(TASK MATERIAL Opens)

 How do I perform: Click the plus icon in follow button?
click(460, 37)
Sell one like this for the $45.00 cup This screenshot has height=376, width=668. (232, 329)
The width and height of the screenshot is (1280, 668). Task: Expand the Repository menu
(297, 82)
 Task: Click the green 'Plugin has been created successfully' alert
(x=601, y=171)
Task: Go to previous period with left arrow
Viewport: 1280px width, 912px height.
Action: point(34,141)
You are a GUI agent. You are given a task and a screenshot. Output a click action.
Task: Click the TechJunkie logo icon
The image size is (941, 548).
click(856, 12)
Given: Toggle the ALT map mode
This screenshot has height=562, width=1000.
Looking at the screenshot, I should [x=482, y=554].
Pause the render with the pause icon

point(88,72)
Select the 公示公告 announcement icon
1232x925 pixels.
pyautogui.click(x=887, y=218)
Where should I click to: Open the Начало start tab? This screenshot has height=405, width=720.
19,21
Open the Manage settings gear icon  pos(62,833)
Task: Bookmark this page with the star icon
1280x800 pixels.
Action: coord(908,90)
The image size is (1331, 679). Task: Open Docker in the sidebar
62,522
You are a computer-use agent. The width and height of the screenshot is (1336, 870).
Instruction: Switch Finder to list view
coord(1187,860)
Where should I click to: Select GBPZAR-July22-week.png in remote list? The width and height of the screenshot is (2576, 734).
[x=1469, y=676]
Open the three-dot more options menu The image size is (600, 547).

(TASK MATERIAL Closes)

**PROBLEM REQUIREMENTS**
Please state how many lines in the listing hold the string "agent", giving the number alone.

**EXPECTED ANSWER**
2